N’y a-t-il pas un danger à engendrer de faux espoirs pour les malades ? 

Selon moi, le principal danger réside plutôt dans les inégalités à venir. Seule une petite frange de la population ayant accès à ces avancées sera ultrapuissante et les autres seront relégués au rang de sous-catégories. Pour certains, la baisse des coûts de ces technologies finira par les rendre accessibles au plus grand nombre à moyen terme, mais je n’en suis pas convaincu. Par ailleurs, on ne peut exclure qu’un fou furieux sorte de son laboratoire un virus létal. Mais ce n’est pas une raison pour ne pas laisser libre cours à cette course-là, sinon on risque de perdre des décennies d’avancées technologiques et de rater du même coup l’invention de l’antidote.

Comment fixer des barrières éthiques ?

Je crois qu’on n’arrivera pas à édicter des règles. Les États-Unis avaient interdit les manipulations sur les cellules souches et, en quatre ans, ils sont passés de la première à la huitième place mondiale dans ce domaine.
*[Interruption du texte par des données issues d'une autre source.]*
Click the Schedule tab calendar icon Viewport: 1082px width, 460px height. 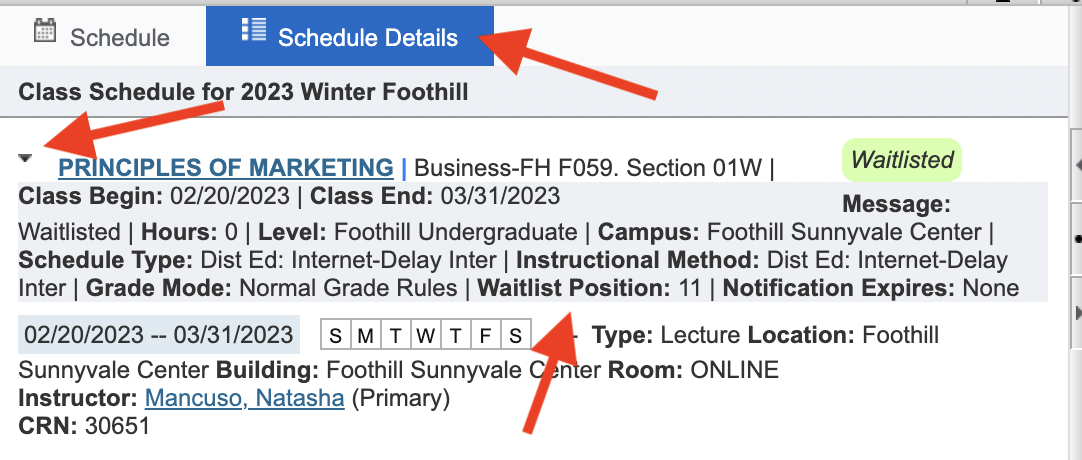(x=45, y=31)
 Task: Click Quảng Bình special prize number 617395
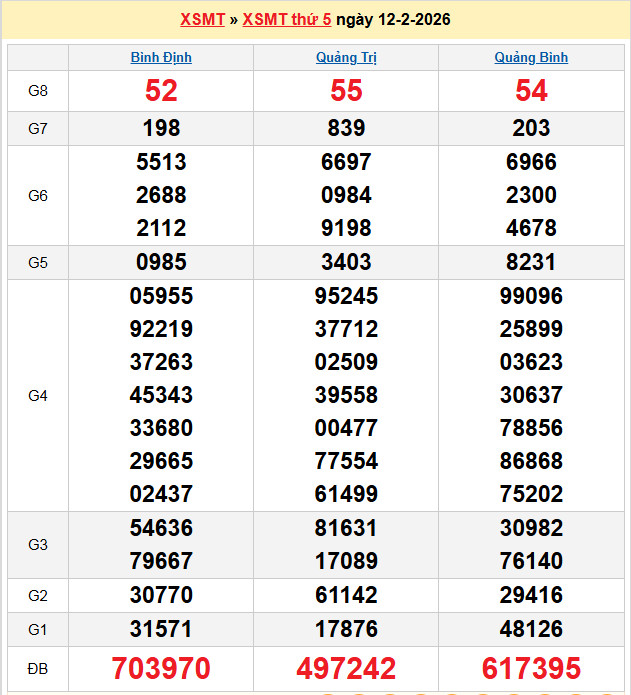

L’auto­régulation est probablement le meilleur système, car un système ouvert est capable de gérer les antidotes de ses dérives. En revanche, il va falloir être très vigilants sur la marchandisation du vivant, qui doit rester un bien public. On a fait un péché originel, en listant parmi les grands défis du millénaire principalement des enjeux environnementaux. On n’a pas vu venir l’enjeu des NBIC (1). Quand on va être capable de modifier l’ADN, dans vingt-cinq ans, ce sera vertigineux. Que fera-t-on face à la tentation de ne pas exposer quelqu’un à une maladie ? On ne peut pas laisser ces questions sans réponses. Un consortium a été créé par les Gafa pour édicter des règles éthiques sur l’intelligence artificielle. Mais c’est catastrophique de confier cette responsabilité à des entreprises privées ! Une des actions fortes du futur président de la République, à mon avis, serait de lancer une instance internationale de coopération sur les technologies de demain. L’objectif n’est pas d’interdire ni de lancer un moratoire, mais de fixer un cadre à ces travaux.